Probably not the Erik Karlsson trade you were expecting to see on this list. Don’t worry, that one’s coming. But sometimes you need to celebrate the smaller moves that end up paying off huge down the line. This trade is the perfect example of that. For whatever reason, the Senators seem to have better luck when trading picks for picks on draft day than they do for fully materialized NHL players. Perhaps this is a testament to Dorion & Mann’s amateur scouting ability. However, if you’re to believe that, then what does this say about the organization’s professional scouting ability? But I digress… The most obvious example of draft day success would be in 2008 where the team was able to secure 2x Norris winner and franchise icon Erik Karlsson with the 15th selection in the first round. Not bad for what would amount to be Chet Pickard (Nashville’s selection at 18th overall) and Taylor Beck (Nashville’s 3rd rounder the following year). I don’t need to bust out the NHL trade simulator to know that Karlsson for Pickard & Beck is a trade you make 100 times out of 100.

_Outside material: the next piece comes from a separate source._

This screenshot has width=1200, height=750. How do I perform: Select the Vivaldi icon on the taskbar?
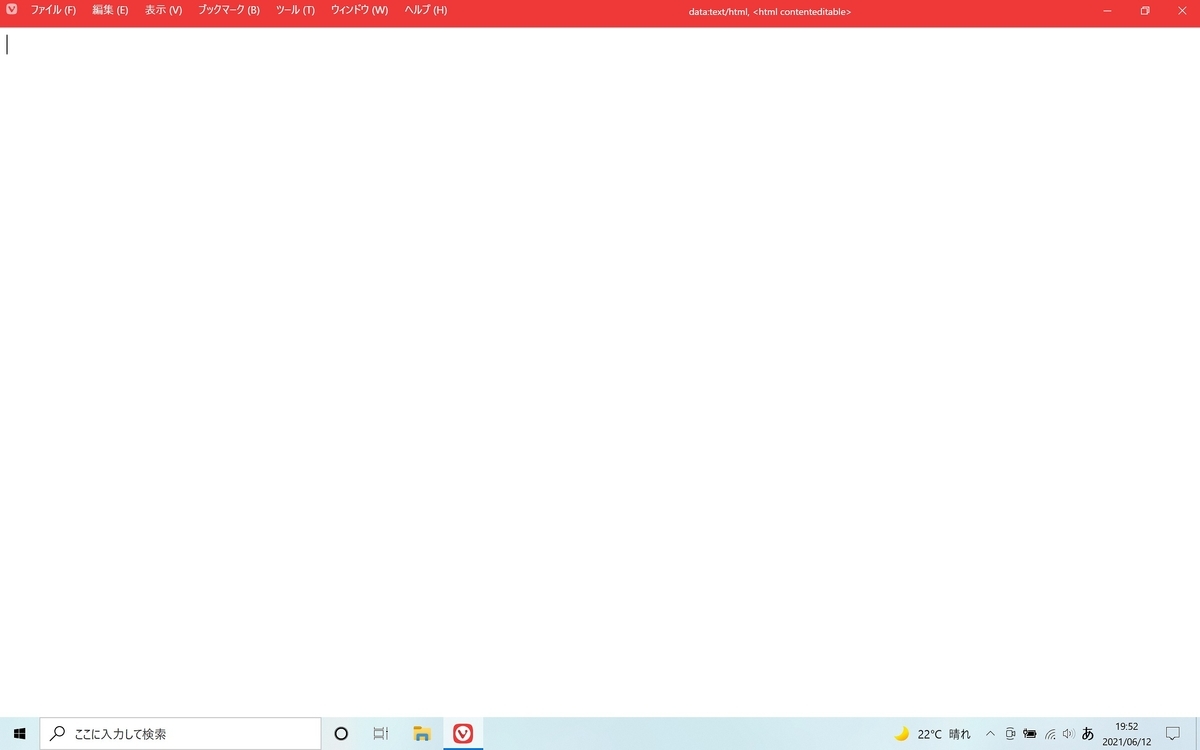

#4) Sens trade Shane Bowers, Andrew Hammond, 2018 Conditional 1st (Bowen Byram), 2019 3rd (Matt Stienburg) to Colorado for Matt Duchene


Remember this trade a few years from now, because it has a chance to climb up the list for all the wrong reasons for Sens fans. Hammond was a nice story, and he’s earned his place in Sens' folklore but he was never a long term solution in the Ottawa crease. Matt Stienburg is currently at Cornell (home of alumnus Andrew Bernard), and is a few years away from turning pro. But where it will likely get ugly fast for the Sens is Bowers and Byram. Both have great chances at breaking camp with a loaded Colorado team this year once the season gets up and running, and are poised to play big roles for the Avalanche immediately. We learned with the emergence of Cale Makar that Colorado isn’t afraid to give big minutes to rookies early on. Byram could have a similar trajectory (perhaps not as high of an offensive ceiling) right from the get go. Expect for him to star for Team Canada at the World Juniors this year, and then be in the conversation for the Calder trophy in the show. Bowers projects to be an NHL caliber forward who, if he gets slotted in on one of the Avalanche’s top two lines, could force his way into the Calder conversation as well. If Mackinnon and Co. wind up becoming the 2nd coming of Sakic’s late 90’s teams, expect to hear the names Byram and Bowers a lot over the next 5+ years of your life. All that for 1 and a half seasons of Matt Duchene (who I actually really liked while he was in Ottawa). Steep price to pay for a player on a team that was apparently on the brink of a tear down anyways. File this one away under “to be reviewed” a few seasons from today.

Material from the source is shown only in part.